Description
Hi Kyle,
This is Jenna from A2-AI. We’re using yspec more and more in our day-to-day workflow for quality control and really appreciate how well designed the package is! We have identified a gap in functionality to ensure that column entries are indeed within specified ranges. We were wondering if it would be possible to expand the capabilities of ys_document() and ys_check() to include discontinuous ranges, i.e. ranges that union discrete values. For example we might have a value of -999 as a flag in a column that otherwise had some known range, and we'd like to include this isolated value in yspec ranges.

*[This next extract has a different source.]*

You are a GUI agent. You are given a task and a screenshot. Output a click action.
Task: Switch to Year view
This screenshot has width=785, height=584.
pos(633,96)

Consider the following Test.yml and its ys_document() output:
AMT:
range: [[0, 100], -999]
library(yspec)
yspec::ys_document("Test.yml")
Then Details
might say: numeric; valid range: [0 to 100] or {-999}
Suppose instead that we’d like to specify multiple flags:
AMT:
range: [[0, 100], -999, -99]
In which case, Details
might say numeric; valid range: [0 to 100] or {-999, -99}
Alternatively, we’ve considered a flag specifier item in the case of multiple flags.

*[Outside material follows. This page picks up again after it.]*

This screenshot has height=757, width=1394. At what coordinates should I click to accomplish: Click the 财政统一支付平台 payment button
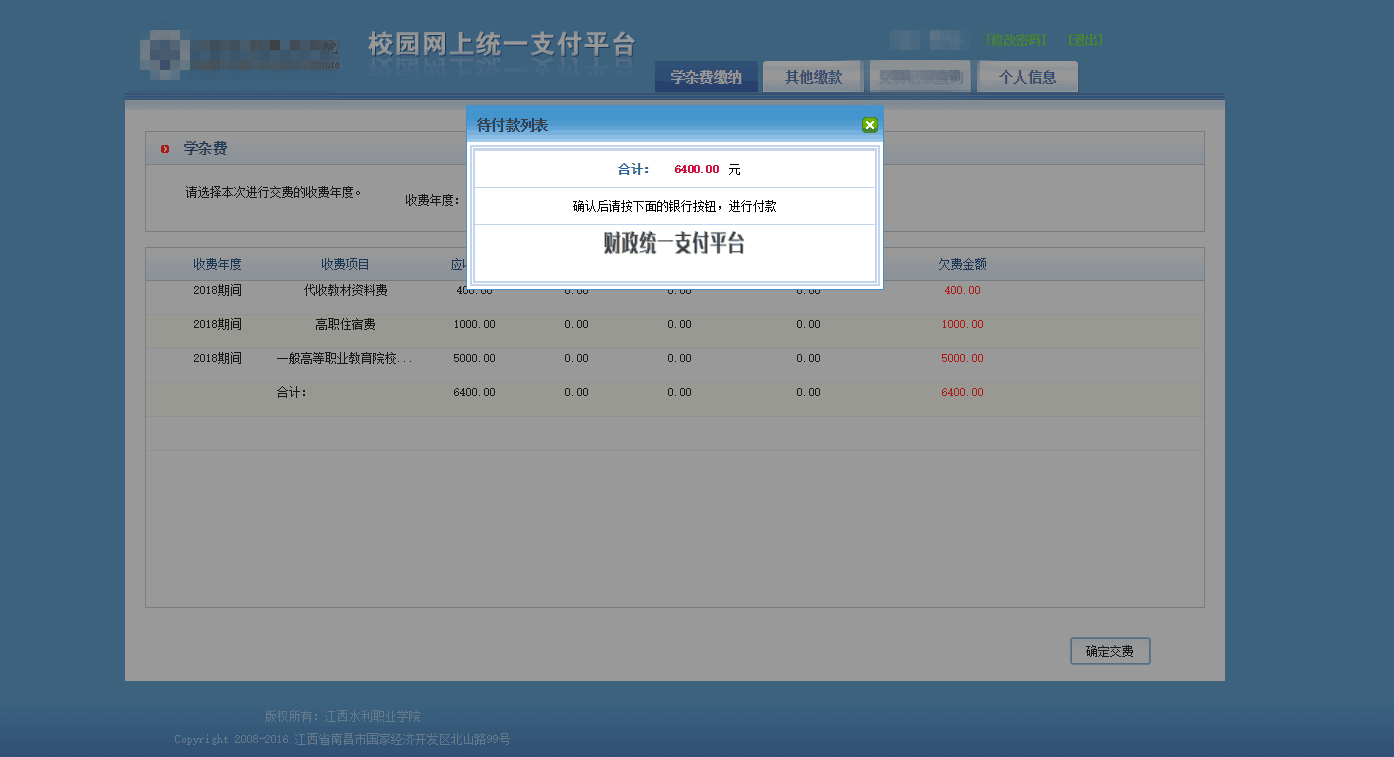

Consider the following yaml:
AMT:
range: [0, 100]
flags: {"missing": -999, "outlier": -888}
This doesn’t render when ys_document() is called because flags
isn't a defined item. If it did, the output could appear as key-value pairs in the same way set values do.

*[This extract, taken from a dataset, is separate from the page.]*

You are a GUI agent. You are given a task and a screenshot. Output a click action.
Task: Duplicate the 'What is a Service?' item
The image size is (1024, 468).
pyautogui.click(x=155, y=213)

VARIABLE | LABEL | DETAILS | FLAGS |
---|---|---|---|
AMT | AMT | numeric; valid range: [0 to 100] | -999 = missing, -888 = outlier |
or
VARIABLE | LABEL | DETAILS |
---|---|---|
AMT | AMT | numeric; valid range: [0 to 100] flags: -999 = missing, -888 = outlier |
Additionally, these flags could be included as valid values in range checks for ys_check().
Let us know know what you think and if this is something we could help collaborate on implementing. We’re also curious to know if there are other approaches Metrum may be using at this point to address these challenges in some other way?
Thanks,
Jenna
cc: @dpastoor